WHAT THIS TASK INVOLVES
Each line starting at the one that contains "This screenshot has height=1934, width=894." and ending at the one that contains "Task: Open the hacker" must be returned exactly, and the rest of the listing is left out.

==========

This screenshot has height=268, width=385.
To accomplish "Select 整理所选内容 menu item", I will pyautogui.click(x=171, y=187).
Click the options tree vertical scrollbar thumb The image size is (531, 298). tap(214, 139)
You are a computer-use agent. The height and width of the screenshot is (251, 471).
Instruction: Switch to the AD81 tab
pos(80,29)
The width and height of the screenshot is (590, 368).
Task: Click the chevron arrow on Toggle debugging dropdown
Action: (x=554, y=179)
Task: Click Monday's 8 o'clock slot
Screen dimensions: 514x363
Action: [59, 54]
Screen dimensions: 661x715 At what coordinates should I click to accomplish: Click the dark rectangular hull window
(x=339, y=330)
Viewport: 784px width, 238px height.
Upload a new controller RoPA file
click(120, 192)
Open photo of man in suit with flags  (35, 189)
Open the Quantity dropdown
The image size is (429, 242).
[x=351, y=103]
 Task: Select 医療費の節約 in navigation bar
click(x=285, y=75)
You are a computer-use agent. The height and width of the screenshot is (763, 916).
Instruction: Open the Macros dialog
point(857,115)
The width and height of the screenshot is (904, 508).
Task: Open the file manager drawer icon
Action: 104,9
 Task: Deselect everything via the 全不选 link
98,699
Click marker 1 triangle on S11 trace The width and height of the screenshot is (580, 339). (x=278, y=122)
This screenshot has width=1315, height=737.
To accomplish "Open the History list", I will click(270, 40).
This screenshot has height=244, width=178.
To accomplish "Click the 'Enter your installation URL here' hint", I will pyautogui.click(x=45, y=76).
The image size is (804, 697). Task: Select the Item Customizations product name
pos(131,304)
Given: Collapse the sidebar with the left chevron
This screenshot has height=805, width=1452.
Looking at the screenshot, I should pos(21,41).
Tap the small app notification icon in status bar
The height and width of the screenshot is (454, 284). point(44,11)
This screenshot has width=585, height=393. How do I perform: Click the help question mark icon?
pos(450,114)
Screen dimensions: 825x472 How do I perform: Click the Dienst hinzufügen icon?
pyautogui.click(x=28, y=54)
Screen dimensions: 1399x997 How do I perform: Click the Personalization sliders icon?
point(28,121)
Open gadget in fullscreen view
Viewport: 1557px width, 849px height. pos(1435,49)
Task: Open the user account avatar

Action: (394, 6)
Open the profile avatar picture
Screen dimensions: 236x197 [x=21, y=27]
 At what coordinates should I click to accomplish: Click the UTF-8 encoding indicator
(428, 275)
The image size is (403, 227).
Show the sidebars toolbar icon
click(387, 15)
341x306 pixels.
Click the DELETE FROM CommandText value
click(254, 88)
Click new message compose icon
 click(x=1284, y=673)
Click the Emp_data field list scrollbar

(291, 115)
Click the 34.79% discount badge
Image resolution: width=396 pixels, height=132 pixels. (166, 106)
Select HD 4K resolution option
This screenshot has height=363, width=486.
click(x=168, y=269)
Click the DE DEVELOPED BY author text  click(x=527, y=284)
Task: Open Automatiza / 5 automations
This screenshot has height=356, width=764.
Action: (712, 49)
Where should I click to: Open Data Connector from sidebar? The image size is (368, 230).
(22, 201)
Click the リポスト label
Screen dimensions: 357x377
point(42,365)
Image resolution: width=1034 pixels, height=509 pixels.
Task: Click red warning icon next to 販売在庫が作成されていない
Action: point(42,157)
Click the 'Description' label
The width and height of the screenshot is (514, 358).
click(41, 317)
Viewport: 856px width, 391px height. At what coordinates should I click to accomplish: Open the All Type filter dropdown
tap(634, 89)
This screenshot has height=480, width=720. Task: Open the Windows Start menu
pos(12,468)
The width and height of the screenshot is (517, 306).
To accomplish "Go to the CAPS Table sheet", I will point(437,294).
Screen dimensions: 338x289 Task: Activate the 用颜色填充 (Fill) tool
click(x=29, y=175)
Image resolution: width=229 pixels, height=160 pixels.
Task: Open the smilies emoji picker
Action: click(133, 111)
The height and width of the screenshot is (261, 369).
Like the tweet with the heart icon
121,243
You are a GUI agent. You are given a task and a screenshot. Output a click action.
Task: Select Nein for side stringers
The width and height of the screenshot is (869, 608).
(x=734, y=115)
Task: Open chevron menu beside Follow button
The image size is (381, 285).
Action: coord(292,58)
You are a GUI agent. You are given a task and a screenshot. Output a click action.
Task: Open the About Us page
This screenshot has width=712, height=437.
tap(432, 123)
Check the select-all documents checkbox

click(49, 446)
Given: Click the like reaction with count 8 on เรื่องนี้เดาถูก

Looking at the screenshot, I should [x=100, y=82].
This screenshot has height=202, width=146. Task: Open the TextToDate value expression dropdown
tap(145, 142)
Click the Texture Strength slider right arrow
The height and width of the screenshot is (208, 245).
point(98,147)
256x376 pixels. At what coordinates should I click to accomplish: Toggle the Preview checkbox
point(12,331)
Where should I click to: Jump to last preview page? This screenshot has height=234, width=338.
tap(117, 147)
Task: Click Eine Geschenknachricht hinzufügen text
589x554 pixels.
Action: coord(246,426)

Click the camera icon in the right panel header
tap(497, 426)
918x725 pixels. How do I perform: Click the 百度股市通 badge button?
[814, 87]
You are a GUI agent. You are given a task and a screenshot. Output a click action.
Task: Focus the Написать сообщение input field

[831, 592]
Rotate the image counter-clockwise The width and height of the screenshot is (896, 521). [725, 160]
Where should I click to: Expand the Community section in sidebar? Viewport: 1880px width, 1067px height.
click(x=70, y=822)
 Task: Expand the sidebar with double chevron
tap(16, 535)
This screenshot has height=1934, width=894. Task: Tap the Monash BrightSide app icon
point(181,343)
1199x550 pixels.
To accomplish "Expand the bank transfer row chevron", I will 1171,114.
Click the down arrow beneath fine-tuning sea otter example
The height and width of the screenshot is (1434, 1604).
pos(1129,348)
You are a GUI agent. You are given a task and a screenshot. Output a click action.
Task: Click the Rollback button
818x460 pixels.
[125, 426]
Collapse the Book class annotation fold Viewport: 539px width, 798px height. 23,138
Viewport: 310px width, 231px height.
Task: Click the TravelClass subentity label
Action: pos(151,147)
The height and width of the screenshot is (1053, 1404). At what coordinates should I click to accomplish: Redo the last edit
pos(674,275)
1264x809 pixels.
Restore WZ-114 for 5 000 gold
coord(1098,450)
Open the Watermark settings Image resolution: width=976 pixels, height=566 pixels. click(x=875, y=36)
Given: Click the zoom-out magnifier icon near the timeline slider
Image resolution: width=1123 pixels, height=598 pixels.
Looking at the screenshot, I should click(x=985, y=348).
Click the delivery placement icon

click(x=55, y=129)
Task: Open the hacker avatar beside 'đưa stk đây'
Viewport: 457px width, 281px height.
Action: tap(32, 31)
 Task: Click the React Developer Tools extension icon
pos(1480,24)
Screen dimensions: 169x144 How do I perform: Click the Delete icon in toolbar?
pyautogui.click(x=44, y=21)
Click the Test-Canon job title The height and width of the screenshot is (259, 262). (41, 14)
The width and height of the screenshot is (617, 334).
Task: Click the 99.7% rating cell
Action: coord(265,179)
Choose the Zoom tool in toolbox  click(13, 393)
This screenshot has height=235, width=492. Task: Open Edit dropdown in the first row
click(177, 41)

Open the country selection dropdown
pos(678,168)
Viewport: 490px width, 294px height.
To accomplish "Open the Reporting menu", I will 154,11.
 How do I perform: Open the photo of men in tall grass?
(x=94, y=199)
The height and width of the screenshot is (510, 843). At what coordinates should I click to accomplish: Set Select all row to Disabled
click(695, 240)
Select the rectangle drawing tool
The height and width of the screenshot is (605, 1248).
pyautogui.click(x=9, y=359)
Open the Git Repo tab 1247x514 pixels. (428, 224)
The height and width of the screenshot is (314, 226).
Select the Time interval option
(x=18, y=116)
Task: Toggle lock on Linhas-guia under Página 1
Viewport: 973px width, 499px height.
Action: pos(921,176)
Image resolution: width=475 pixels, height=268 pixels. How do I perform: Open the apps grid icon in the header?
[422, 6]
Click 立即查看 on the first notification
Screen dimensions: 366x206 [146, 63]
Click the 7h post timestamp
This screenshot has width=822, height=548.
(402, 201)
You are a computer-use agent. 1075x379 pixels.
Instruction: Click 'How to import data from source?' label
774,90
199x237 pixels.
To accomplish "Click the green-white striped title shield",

==========

RESULT FOR THIS EXERCISE
This screenshot has height=1934, width=894. Task: Tap the Monash BrightSide app icon
point(181,343)
1199x550 pixels.
To accomplish "Expand the bank transfer row chevron", I will 1171,114.
Click the down arrow beneath fine-tuning sea otter example
The height and width of the screenshot is (1434, 1604).
pos(1129,348)
You are a GUI agent. You are given a task and a screenshot. Output a click action.
Task: Click the Rollback button
818x460 pixels.
[125, 426]
Collapse the Book class annotation fold Viewport: 539px width, 798px height. 23,138
Viewport: 310px width, 231px height.
Task: Click the TravelClass subentity label
Action: pos(151,147)
The height and width of the screenshot is (1053, 1404). At what coordinates should I click to accomplish: Redo the last edit
pos(674,275)
1264x809 pixels.
Restore WZ-114 for 5 000 gold
coord(1098,450)
Open the Watermark settings Image resolution: width=976 pixels, height=566 pixels. click(x=875, y=36)
Given: Click the zoom-out magnifier icon near the timeline slider
Image resolution: width=1123 pixels, height=598 pixels.
Looking at the screenshot, I should click(x=985, y=348).
Click the delivery placement icon

click(x=55, y=129)
Task: Open the hacker avatar beside 'đưa stk đây'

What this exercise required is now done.